FORMATION-EMPLOI, LE CERCLE VICIEUX
Formation et emploi : un divorce cruel et insupportable
Le drame, c’est cette inadéquation flagrante entre ce que l’école enseigne et ce que le marché exige. Des milliers de jeunes diplômés sortent chaque année avec des connaissances théoriques, souvent sans aucune compétence technique ou professionnelle reconnue. Résultat. Iils sont invisibles aux yeux des recruteurs. Cette déconnexion entre formation et emploi est une blessure profonde pour ces jeunes qui ont tout donné pour réussir, mais qui se voient fermement fermer les portes de l’avenir.
L’école gabonaise, une usine à diplômes sans avenir
Dans les classes délabrées, sans matériel ni professeurs qualifiés, l’apprentissage est une illusion. Le gouvernement a laissé le système s’effondrer, sacrifiant la jeunesse sur l’autel de son indifférence. Les rares formations professionnalisantes sont insuffisantes, mal adaptées, souvent inexistantes.

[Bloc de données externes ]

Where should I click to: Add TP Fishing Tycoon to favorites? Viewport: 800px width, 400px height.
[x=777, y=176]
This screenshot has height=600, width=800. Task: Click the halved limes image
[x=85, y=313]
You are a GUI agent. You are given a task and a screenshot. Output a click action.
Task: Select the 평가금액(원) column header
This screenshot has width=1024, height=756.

Ces jeunes, pourtant prêts à travailler, sont condamnés à regarder leurs rêves s’envoler, victimes d’un système qui ne veut pas les préparer à la réalité.
La jeunesse gabonaise pleure son avenir volé
Combien de nuits blanches, combien de larmes versées par ces jeunes sans emploi, incapables de nourrir leurs familles ? Combien d’espoirs brisés, de projets étouffés dans l’œuf ? Ce gâchis humain est insupportable. Pour certains membres de l’opposition et de la société civile, le gouvernement tourne le dos à cette souffrance, préférant ignorer la détresse d’une génération sacrifiée. Cette situation n’est pas normale pour tous ceux qui croient en un Gabon meilleur.

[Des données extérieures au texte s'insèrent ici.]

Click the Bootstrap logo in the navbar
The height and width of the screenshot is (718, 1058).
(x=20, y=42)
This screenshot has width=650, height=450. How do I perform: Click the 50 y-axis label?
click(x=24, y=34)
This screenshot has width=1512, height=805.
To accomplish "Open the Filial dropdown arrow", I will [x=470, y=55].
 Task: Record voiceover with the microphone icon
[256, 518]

La jeunesse exige des formations en adéquation avec le marché
La jeunesse gabonaise a cru en l’école, en la formation, a rêvé d’un avenir stable, mais le système l’a broyé. La jeunesse n’exige pas l’impossible. Elle exige des formations en adéquation avec le marché, des infrastructures dignes, des enseignants compétents. Afin que son avenir ne soit pas volé. Elle veut briser ce cercle vicieux.